One of the emerging drug candidates that interest researchers is the hormone GDF15 that, when given to rodents, lowers their appetite and body weight. New research from the University of Copenhagen finds that the body produces large amounts GDF15 during extended bouts of vigorous exercise, presumably as a physiological stress signal.
This finding highlights central differences between GDF15 given as a drug (pharmacology), and GDF15 released naturally in response to vigorous exercise (physiology). This is an important distinction in understanding GDF15's role in appetite regulation and energy balance, with implications for its role as a possible anti-obesity drug.
Whether there are any physiological conditions that implicates GDF15 as a regulator of energy metabolism remains an unsolved mystery."

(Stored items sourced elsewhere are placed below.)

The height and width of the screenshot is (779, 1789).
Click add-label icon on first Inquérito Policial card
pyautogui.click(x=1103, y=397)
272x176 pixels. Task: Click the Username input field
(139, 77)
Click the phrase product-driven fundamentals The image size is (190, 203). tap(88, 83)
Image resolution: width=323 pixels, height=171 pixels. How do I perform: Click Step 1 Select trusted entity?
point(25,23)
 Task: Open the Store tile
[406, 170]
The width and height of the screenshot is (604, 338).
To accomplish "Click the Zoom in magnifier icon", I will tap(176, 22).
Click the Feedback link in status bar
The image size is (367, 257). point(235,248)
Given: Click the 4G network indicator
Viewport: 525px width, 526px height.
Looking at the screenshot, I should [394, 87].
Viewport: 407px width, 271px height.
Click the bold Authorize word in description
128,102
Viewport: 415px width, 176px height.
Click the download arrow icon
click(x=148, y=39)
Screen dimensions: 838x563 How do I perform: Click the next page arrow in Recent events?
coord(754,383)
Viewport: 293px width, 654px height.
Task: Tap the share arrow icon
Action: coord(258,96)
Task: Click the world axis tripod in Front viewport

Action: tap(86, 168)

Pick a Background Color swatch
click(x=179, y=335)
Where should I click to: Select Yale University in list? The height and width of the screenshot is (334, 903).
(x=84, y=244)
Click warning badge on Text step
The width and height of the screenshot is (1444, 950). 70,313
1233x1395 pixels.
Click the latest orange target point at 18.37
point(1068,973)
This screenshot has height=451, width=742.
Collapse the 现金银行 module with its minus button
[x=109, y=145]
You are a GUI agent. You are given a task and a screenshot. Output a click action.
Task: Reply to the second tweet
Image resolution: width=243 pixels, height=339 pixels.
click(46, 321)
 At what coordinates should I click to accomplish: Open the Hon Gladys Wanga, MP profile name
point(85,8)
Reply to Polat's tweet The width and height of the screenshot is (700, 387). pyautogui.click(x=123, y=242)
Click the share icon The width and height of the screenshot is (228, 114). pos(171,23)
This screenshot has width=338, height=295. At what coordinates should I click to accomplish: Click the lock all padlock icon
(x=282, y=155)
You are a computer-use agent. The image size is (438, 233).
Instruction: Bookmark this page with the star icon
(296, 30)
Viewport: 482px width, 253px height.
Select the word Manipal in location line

Christoffer Clemmensen, Associate Professor, Novo Nordisk Foundation Center for Basic Metabolic Research, University of Copenhagen
Christoffer Clemmensen, PhD student Trine Sand Nicolaisen and Assistant Professor Anders Bue Klein led the research in collaboration with the Department of Nutrition Exercise and Sports at the University of Copenhagen and the findings were published in Nature Communications.
Their goal was to better understand the physiological role of GDF15 in energy metabolism and behavior. Recent findings in rodents and monkeys suggest that the hormone, when administered pharmacologically, lowers appetite but also promotes nausea and sickness. Other studies have shown that the drug metformin promotes weight loss by increasing the levels of GDF15.
Different pharmocological and physiological effects of GDF15
Little is known about how GDF15 functions when released naturally by the body, however. The researchers set out to fill this knowledge gap with a series of experiments on humans and mice. Among their main findings was that prolonged exercise beyond two hours in humans results in a four to five-fold increase in the circulation of GDF15, suggesting that GDF15 functions as an exercise-induced stress signal.
To test this idea, the researchers used animal models. They found that giving GDF15 to mice as a drug clearly lowered their motivation to exercise and reduced their appetite. But when the mice were vigorously exercised, to stimulate the physiological release of GDF15, it did induce the same response on behavior and food intake.
These findings underscore a difference between physiological GDF15 and pharmacological GDF15. Christoffer Clemmensen stresses that more studies are needed to understand this mismatch and whether GDF15 also has behavioral effects in humans. He and his team will now focus on clarifying the effects of GDF15 when produced by the body.